• _Exercise task_:
Answer these questions about the Advent of Code Day 25 write-up below:
1. What result did the matching code give on the example input?
2. Which lowest score for a year did the author match?
3. What all-time score and percentage does the write-up report?

• _Reading passage_:

Code Chronicle

Advent of Code 2024 Day 25

Part 1

A cool way to end the year

This seems like a fun challenge. And one I am excited to attempt.

The first thing I notice is:

• The example input separates locks and keys
• My puzzle input does not

So, my algorithm will need to be extra attentive when classifying them.

As per the explanation, I intend to store each lock and key as an array of numbers representing each column height.

Maybe from there I can write an algorithm that does this:

For each lock
  For each column
    Further filter the list of keys to those with 5 - N height
    in this column, where N is the lock column's height
  Any remaining keys are winners

That seems like it could work.

I'm excited to try coding it!

Writing my lock-key matching algorithm

Processing the input into two lists that each contain 5-digit lists:

input = input.split('\n\n').reduce((group, item) => {
    item = item.split('\n').map(line => line.split(''))
    if (item[0].every(el => el == '#')) {
        // Lock
        let digits = []
        for (let i = 0; i < 5; i++) {
            let tally = 0
            while (item[tally + 1][i] == "#") {
                tally++
            }
            digits.push(tally)
        }
        group[0].push(digits)
    } else if (item[0].every(el => el == '.')) {
        // Key
        let digits = []
        for (let i = 0; i < 5; i++) {
            let tally = 0
            while (item[5 - tally][i] == "#") {
                tally++
            }
            digits.push(tally)
        }
        group[1].push(digits)
    }
    return group
}, [[],[]])

I'm proud of both for and nested while loops that walk down and up each column to determine the height.

As expected, my reduce generates two lists, each one containing 5-digit arrays:

[ [ 0, 5, 3, 4, 3 ], [ 1, 2, 0, 5, 3 ] ] 
[ [ 5, 0, 2, 1, 3 ], [ 4, 3, 4, 0, 2 ], [ 3, 0, 2, 0, 1 ] ]

Now for the fun part: matching keys with locks.

Comparing most keys to every lock

I have a list of locks and a list of keys.

What I intend to do:

For each lock
  Further filter the list of keys
  Based on the number in each column
  Until only keys that fit the lock remain
  Increment a running tally of valid keys

That should get me the correct answer for Part 1.

It would certainly work to get the correct answer for the example input.

Now, to write the algorithm as code:

let tally = 0
locks.forEach(lock => {
    tally += lock.reduce((keysRemaining, digit, index) => {
        return keysRemaining.filter(item => item[index] <= 5 - digit)
    }, keys.map(el => el.slice())).length
})

Could it really be that simple?

Here's what I'm doing:

• Initialize a value to count all valid keys
• Iterate through each lock
• Increment the tally based on how long the final list of keys is after filtering it five times - once for each digit

When running it on the example input, I get 3, the correct answer.

I'm tempted to just run it on my puzzle input.

Worst case, I get a wrong submission and only have 3 more attempts to point me in the right direction.

I'm gonna do it!

Running on my puzzle input

What will it output?

...

A number in the low thousands.

Seems...right?

Time to submit.

...

It was correct!

Woohoo!!!

Year in review

I matched my lowest score in a year: 34.

Given that this year seemed like the hardest one, I'm very proud I didn't set a new lowest score.

As for all time scores:

382/500 is 76.4% or a strong C.

That's been my average this entire journey thus far.

This was another real fun year with interesting new puzzles.

Up next, 2025!

Thanks again for reading.

• _Data lines_:
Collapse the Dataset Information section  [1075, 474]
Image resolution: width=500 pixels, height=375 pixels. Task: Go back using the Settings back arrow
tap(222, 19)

• _Exercise solution_:
1. 3
2. 34
3. 382/500, which is 76.4%